+++ PAGE EXCERPT +++

Despite changes in the tax rebate rate, China's steel exports kept surging in 2006 thanks to strong international demand and much higher steel prices on the international market. In 2006, China's exports of rolled steel soared 109.6 percent to 43.01 million tons.

However, Luo Bingsheng, Vice Chairman of the China Iron and Steel Association, predicted that the nation's steel exports in 2007 would plummet as a result of government interference. In his opinion, exports of rolled steel will drop 17.5 percent this year to 33 million tons.

Liu Shuiyang, Vice President of the Shougang Group, China's fifth largest steel mill, said his company's steel exports would be affected this year by the government's curbs. He expects to sell 1.5 million tons of rolled steel abroad this year, down from the 2 million tons estimated last year. According to him, the biggest foreign destination for the firm's rolled steel is North America, with an annual export volume of 500,000 tons in recent years.

High value-added exports welcome changes

In order to encourage high value-added industries and emerging industries, the state increased the refund rate for specific technological equipment, IT products and biological and medical products by 4 percentage points to 17 percent, while those of agricultural products were raised 2-8 percentage points to 13 percent.

"This shows that the government attaches importance to both development and stability, for mechanical and hi-tech products are the future of our industrial development," said Mei Xinyu. "Increasing the tax rebate rate for agricultural products also aims at stability."

Industry insiders believe that the increase of tax rebates for mechanic and electrical products will help the development of the industry. On the one hand, the increase of the refund rate can cut export costs of these products and promote improvement of the product mix and industrial structure. Raising the tax rebate particularly for power generation equipment should help with their exports.

On the other hand, since rebate rates for most rolled steel are reduced 3 percentage points and those for non-ferrous metals are cut by 2-8 percentage points, more materials for mechanical and electrical products may be sold in the domestic market. Reducing the tax rebate rate for rolled steel and non-ferrous metals will intensify competition in the domestic market, and thus, knock down prices of raw materials. The result is a reduction in costs of mechanical products and an improvement in their economic returns.

The tax rebate increase of biological and medical products is also believed to encourage their exports. "With the increase of export refunding, international competitiveness of Chinese pharmaceutical companies can be improved," said Jiang Zhenwei, General Manager of the Shanghai Medicines and Health Products Import and Export Corp.

According to him, the strongest rival of China's pharmaceutical industry is India, which returns all the tariffs it collects from medicine exporters. At present, the average quotation of exported medicines by Chinese companies is lower than the average price on the international market. If the exporters can get more tax rebates, they can offer lower quotations for exports.

However, industrial insiders may not be satisfied with the 4-percentage-point tax rebate increase. "Actually tax rebates for all medical preparations should be raised since the country's exporting volume is not large. A 4-percentage-point increase of tax rebates will not impose a significant burden on the government, but companies will benefit a lot," said an anonymous official of the China Chamber of Commerce for Import and Export of Medicines and Health Products.

Since the rise of tax rebates has been adopted for only a few months, companies cannot yet estimate the exact benefits, but many still figure that they will benefit from the policy.

"This shows the country's encouragement of medicine exports," said Chen Qiyu, Executive Vice President of FOSUN Pharmaceuticals (Group) Corp.

+++ SOURCE MATERIAL +++

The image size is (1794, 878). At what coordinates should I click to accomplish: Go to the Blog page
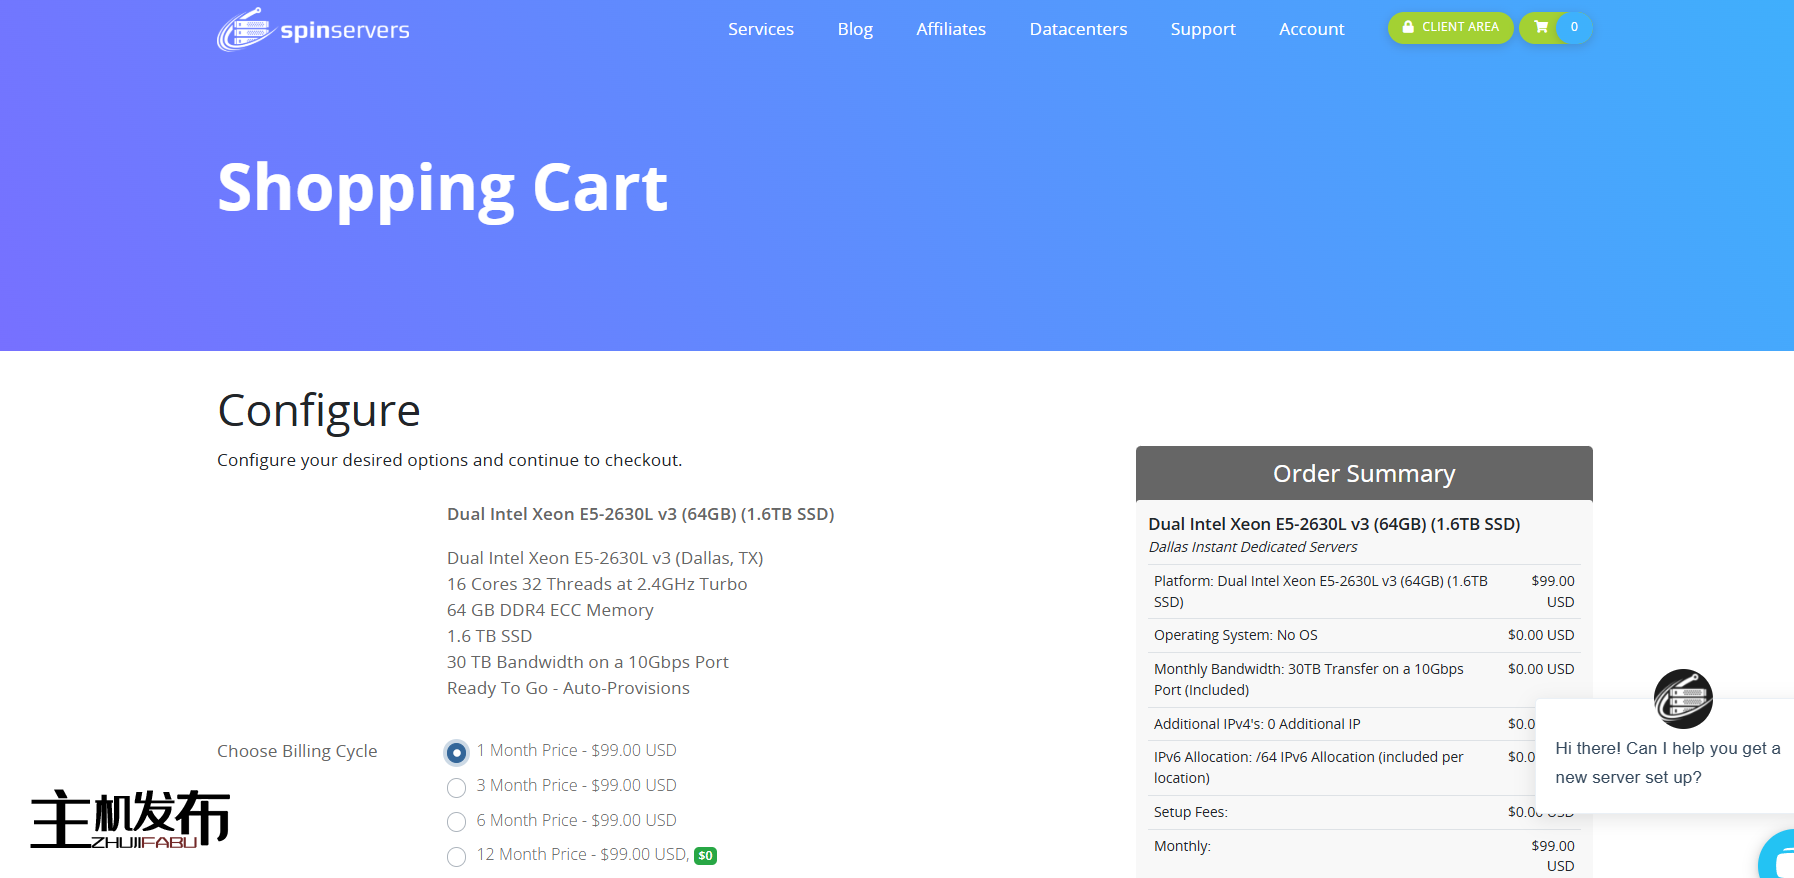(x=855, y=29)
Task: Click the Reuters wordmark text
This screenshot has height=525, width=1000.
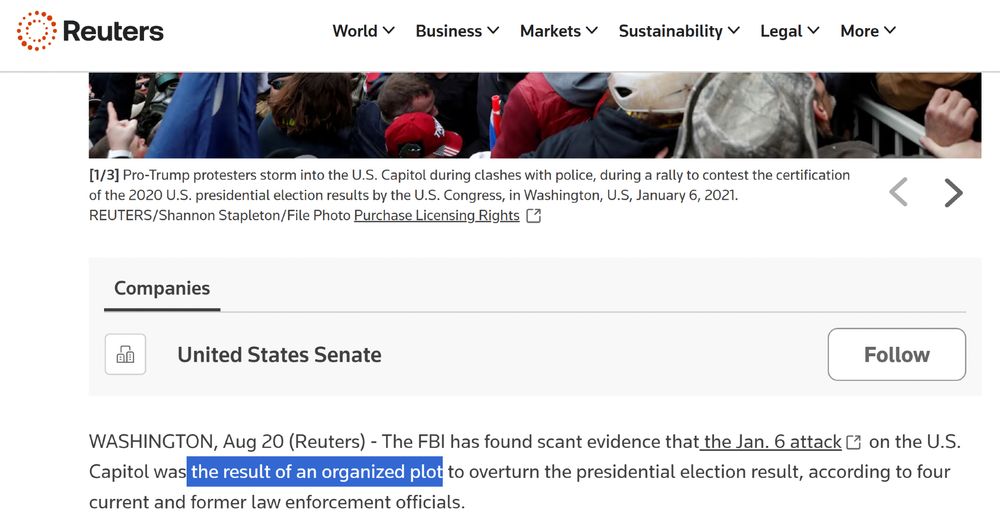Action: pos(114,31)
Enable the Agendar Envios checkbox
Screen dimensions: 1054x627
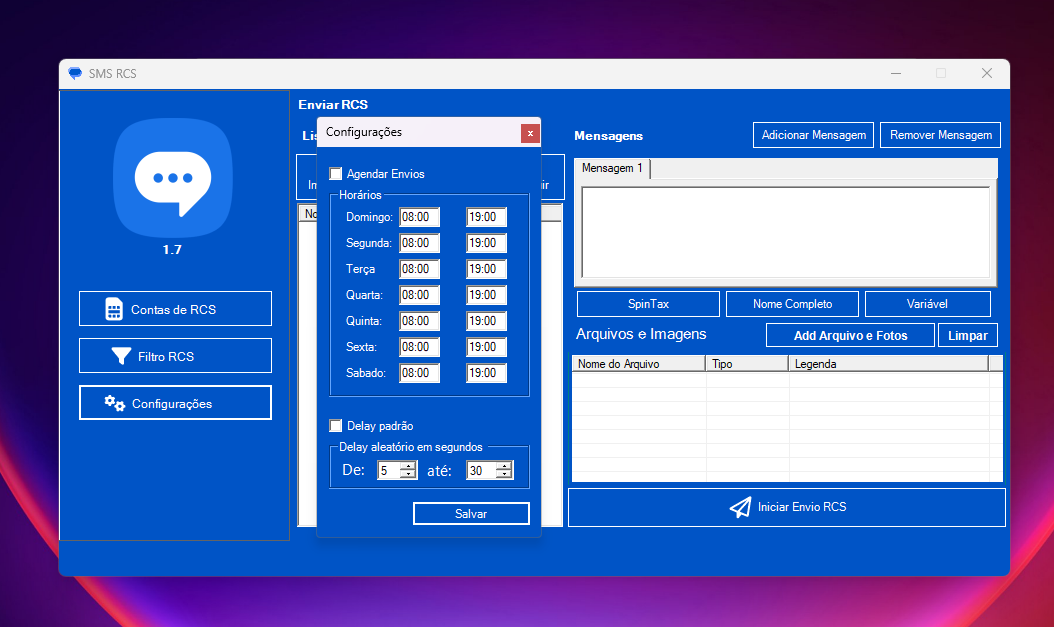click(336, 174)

+++

▶ [TASKS TO PERFORM]:
(1) Reproduce the passage of the article on China's export tax rebates between "However, Luo Bingsheng, Vice" and "in recent years.", inclusive.
(2) In the article on China's export tax rebates, what is the biggest foreign destination for the Shougang Group's rolled steel?

▶ [RESPONSES BY TASK]:
(1)
However, Luo Bingsheng, Vice Chairman of the China Iron and Steel Association, predicted that the nation's steel exports in 2007 would plummet as a result of government interference. In his opinion, exports of rolled steel will drop 17.5 percent this year to 33 million tons.

Liu Shuiyang, Vice President of the Shougang Group, China's fifth largest steel mill, said his company's steel exports would be affected this year by the government's curbs. He expects to sell 1.5 million tons of rolled steel abroad this year, down from the 2 million tons estimated last year. According to him, the biggest foreign destination for the firm's rolled steel is North America, with an annual export volume of 500,000 tons in recent years.

(2) North America